_Task directions_
Every record listed below should be copied exactly.

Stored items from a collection
Content starts

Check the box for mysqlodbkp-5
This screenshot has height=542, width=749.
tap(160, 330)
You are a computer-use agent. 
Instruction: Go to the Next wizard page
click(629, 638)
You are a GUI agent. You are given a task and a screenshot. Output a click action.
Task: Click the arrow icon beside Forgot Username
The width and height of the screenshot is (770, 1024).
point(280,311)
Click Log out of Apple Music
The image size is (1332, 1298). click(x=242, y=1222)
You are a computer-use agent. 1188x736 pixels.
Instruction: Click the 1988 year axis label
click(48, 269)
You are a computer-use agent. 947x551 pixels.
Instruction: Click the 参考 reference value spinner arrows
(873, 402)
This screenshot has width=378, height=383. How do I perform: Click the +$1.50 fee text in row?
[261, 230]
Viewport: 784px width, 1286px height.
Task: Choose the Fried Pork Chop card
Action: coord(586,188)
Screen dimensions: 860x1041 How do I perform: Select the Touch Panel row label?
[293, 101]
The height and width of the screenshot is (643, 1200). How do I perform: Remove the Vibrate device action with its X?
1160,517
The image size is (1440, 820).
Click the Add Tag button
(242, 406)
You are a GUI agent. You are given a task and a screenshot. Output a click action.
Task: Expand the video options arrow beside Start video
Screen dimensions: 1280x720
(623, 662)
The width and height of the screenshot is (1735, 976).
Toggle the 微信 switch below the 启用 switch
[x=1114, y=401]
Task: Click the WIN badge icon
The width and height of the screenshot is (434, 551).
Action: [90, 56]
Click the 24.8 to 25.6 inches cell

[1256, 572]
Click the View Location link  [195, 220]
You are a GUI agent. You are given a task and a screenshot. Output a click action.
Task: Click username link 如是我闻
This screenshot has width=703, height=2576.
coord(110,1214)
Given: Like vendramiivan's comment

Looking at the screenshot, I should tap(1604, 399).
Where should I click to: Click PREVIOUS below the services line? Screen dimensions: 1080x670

Content ends

_Task response_
Check the box for mysqlodbkp-5
This screenshot has height=542, width=749.
tap(160, 330)
You are a computer-use agent. 
Instruction: Go to the Next wizard page
click(629, 638)
You are a GUI agent. You are given a task and a screenshot. Output a click action.
Task: Click the arrow icon beside Forgot Username
The width and height of the screenshot is (770, 1024).
point(280,311)
Click Log out of Apple Music
The image size is (1332, 1298). click(x=242, y=1222)
You are a computer-use agent. 1188x736 pixels.
Instruction: Click the 1988 year axis label
click(48, 269)
You are a computer-use agent. 947x551 pixels.
Instruction: Click the 参考 reference value spinner arrows
(873, 402)
This screenshot has width=378, height=383. How do I perform: Click the +$1.50 fee text in row?
[261, 230]
Viewport: 784px width, 1286px height.
Task: Choose the Fried Pork Chop card
Action: coord(586,188)
Screen dimensions: 860x1041 How do I perform: Select the Touch Panel row label?
[293, 101]
The height and width of the screenshot is (643, 1200). How do I perform: Remove the Vibrate device action with its X?
1160,517
The image size is (1440, 820).
Click the Add Tag button
(242, 406)
You are a GUI agent. You are given a task and a screenshot. Output a click action.
Task: Expand the video options arrow beside Start video
Screen dimensions: 1280x720
(623, 662)
The width and height of the screenshot is (1735, 976).
Toggle the 微信 switch below the 启用 switch
[x=1114, y=401]
Task: Click the WIN badge icon
The width and height of the screenshot is (434, 551).
Action: [90, 56]
Click the 24.8 to 25.6 inches cell

[1256, 572]
Click the View Location link  [195, 220]
You are a GUI agent. You are given a task and a screenshot. Output a click action.
Task: Click username link 如是我闻
This screenshot has width=703, height=2576.
coord(110,1214)
Given: Like vendramiivan's comment

Looking at the screenshot, I should tap(1604, 399).
Where should I click to: Click PREVIOUS below the services line? Screen dimensions: 1080x670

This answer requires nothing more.